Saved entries
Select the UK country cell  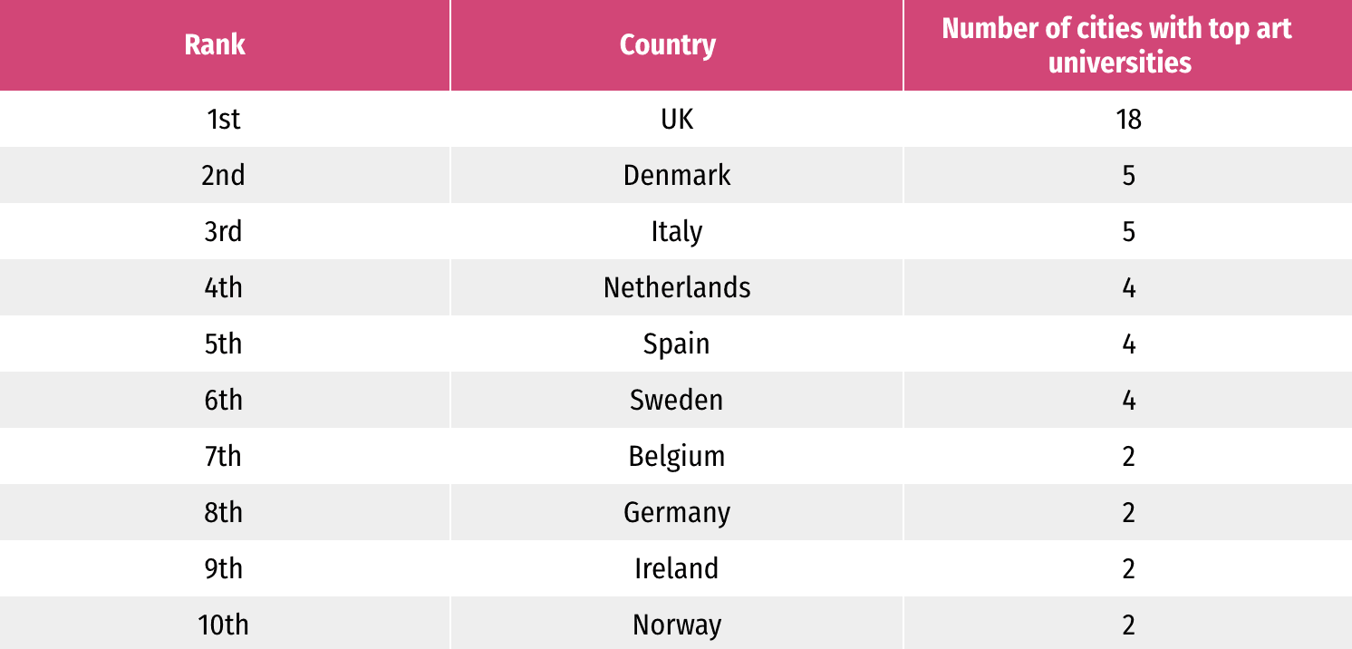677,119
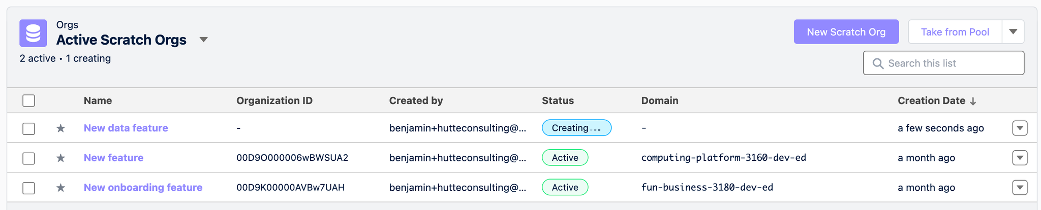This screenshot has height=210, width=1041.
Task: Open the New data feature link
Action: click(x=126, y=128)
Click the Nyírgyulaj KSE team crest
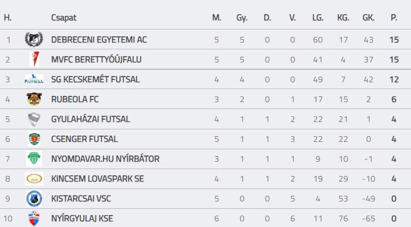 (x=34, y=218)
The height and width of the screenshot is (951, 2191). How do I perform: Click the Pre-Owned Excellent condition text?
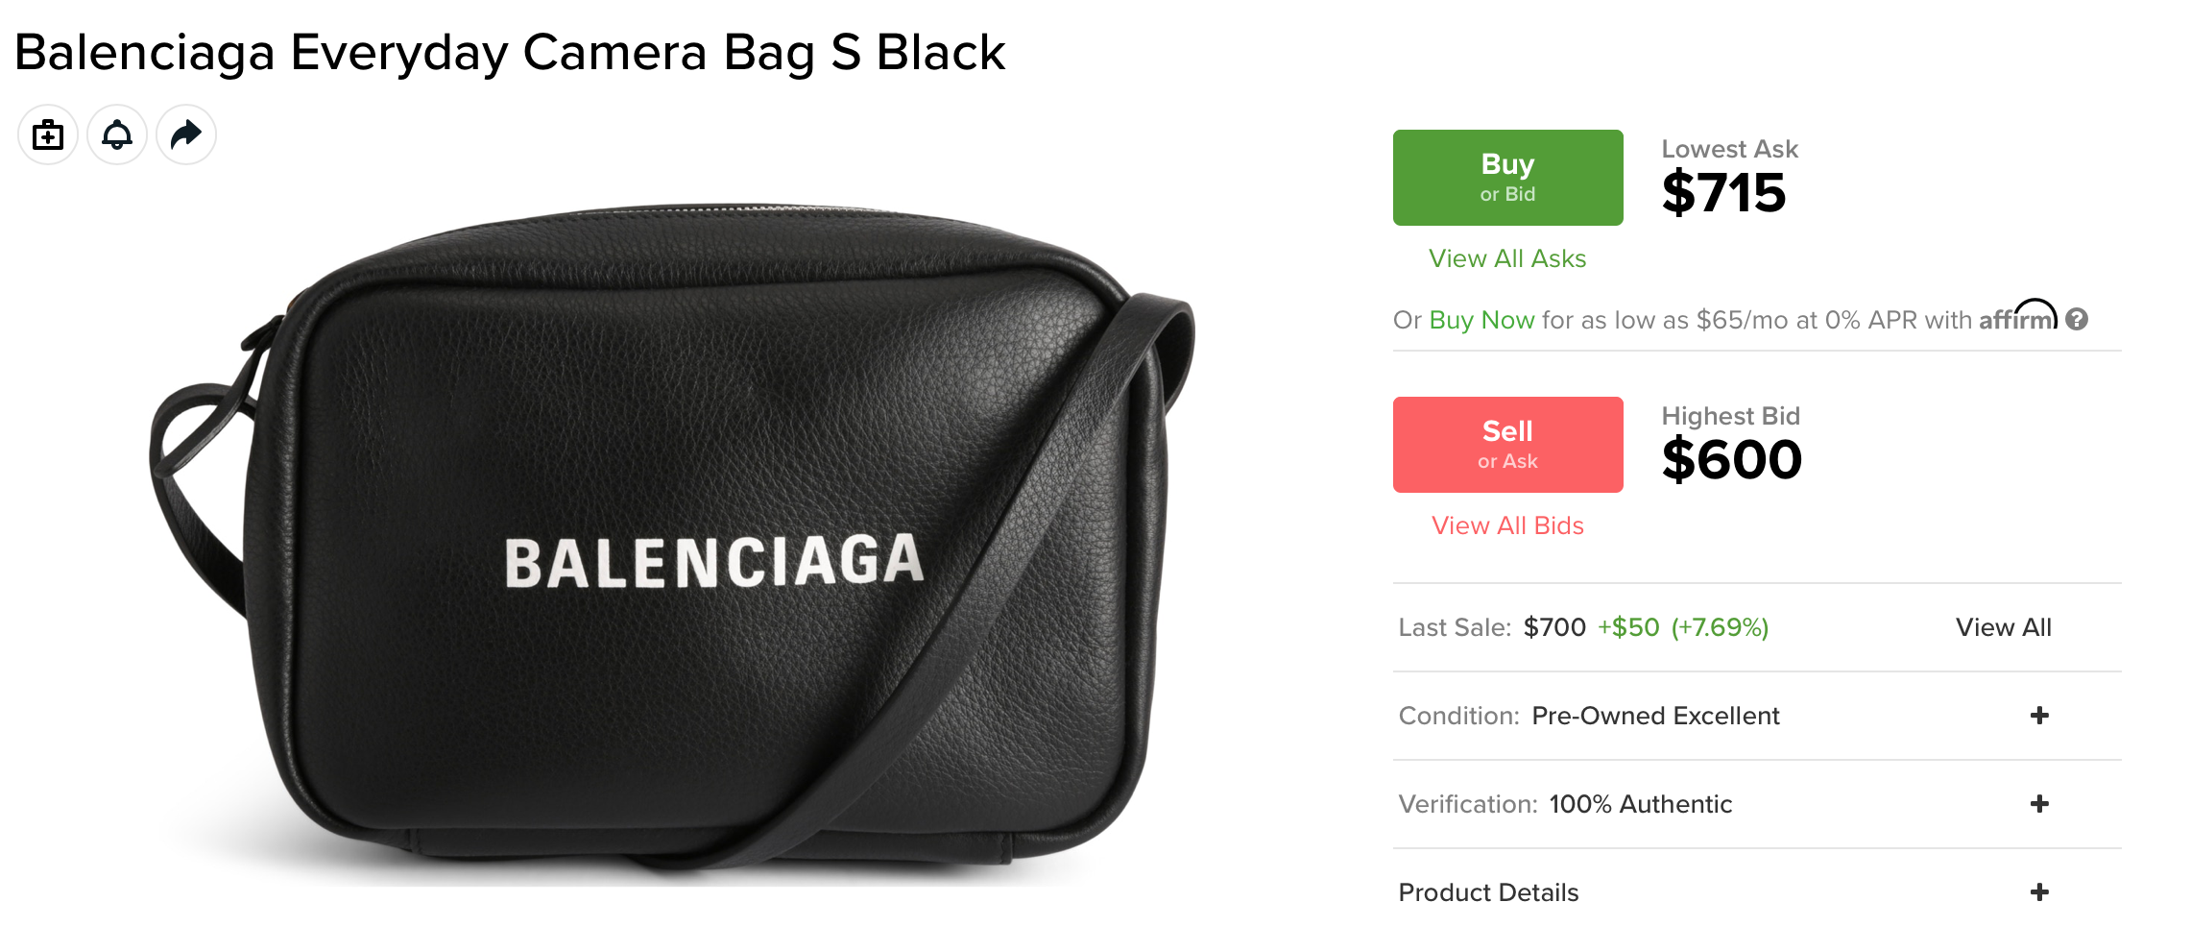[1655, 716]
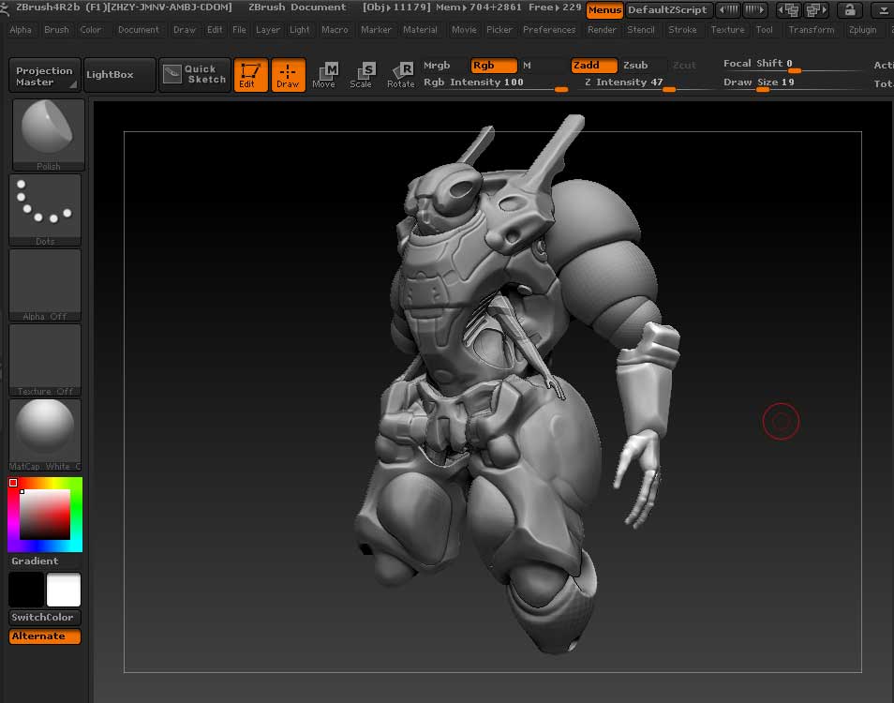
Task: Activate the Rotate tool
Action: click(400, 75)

[Directions] The answer must be an exact transcription of the lines from the one holding "Click the Nyírgyulaj KSE team crest" to the last line of the entries above, with no pictures and nothing else.

[Answer box]
Click the Nyírgyulaj KSE team crest
 (x=34, y=218)
The height and width of the screenshot is (951, 2191). How do I perform: Click the Pre-Owned Excellent condition text?
[1655, 716]
Task: Activate the Rotate tool
Action: click(400, 75)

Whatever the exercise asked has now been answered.